(Excerpts from a dataset)
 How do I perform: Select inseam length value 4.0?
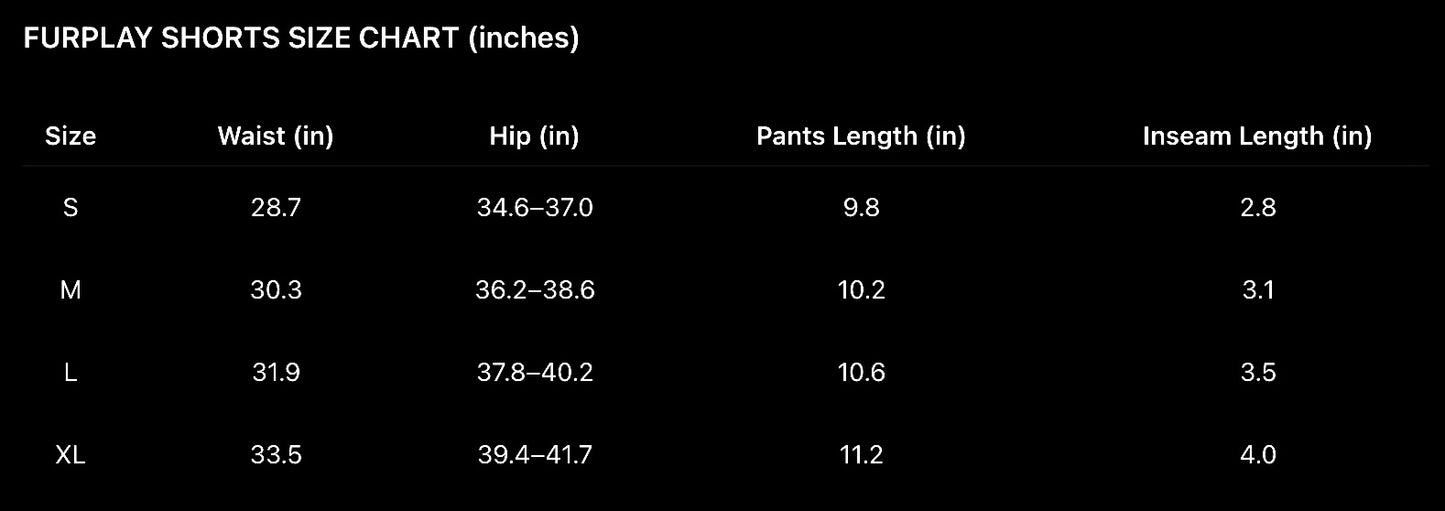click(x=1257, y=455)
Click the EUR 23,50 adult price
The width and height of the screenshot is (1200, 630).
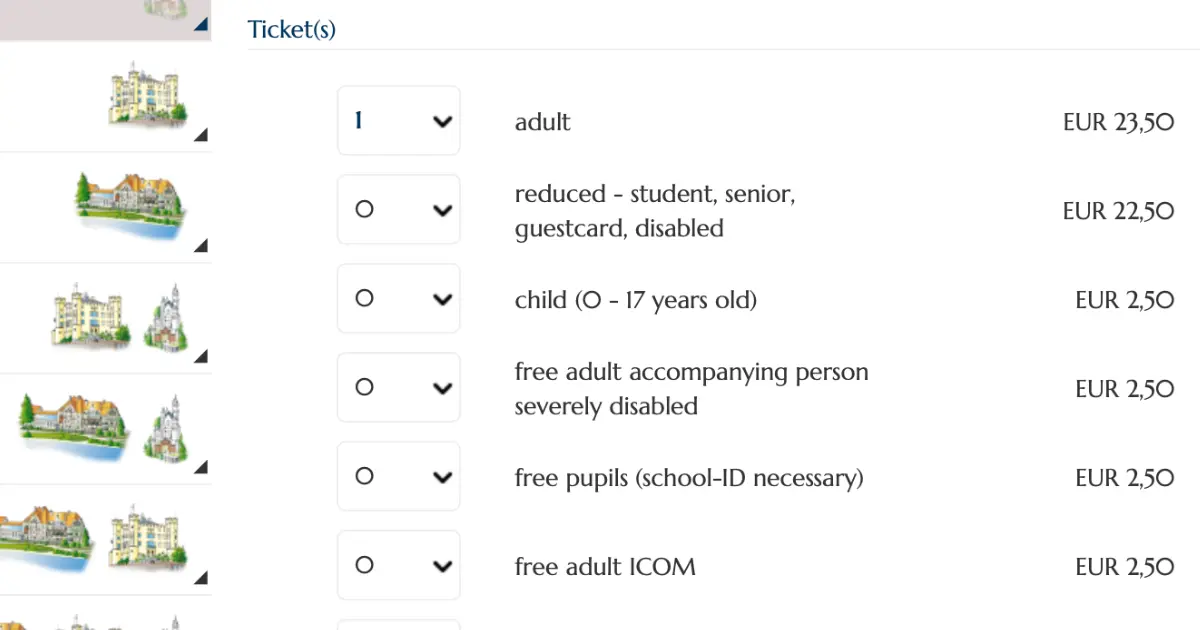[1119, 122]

## [Directions]
Take the line that contains "Click the EUR 23,50 adult price" and every line after it down to the last line of the entries above, and output them exactly, with nothing else and no pictures.

## [Solution for this problem]
Click the EUR 23,50 adult price
The width and height of the screenshot is (1200, 630).
[1119, 122]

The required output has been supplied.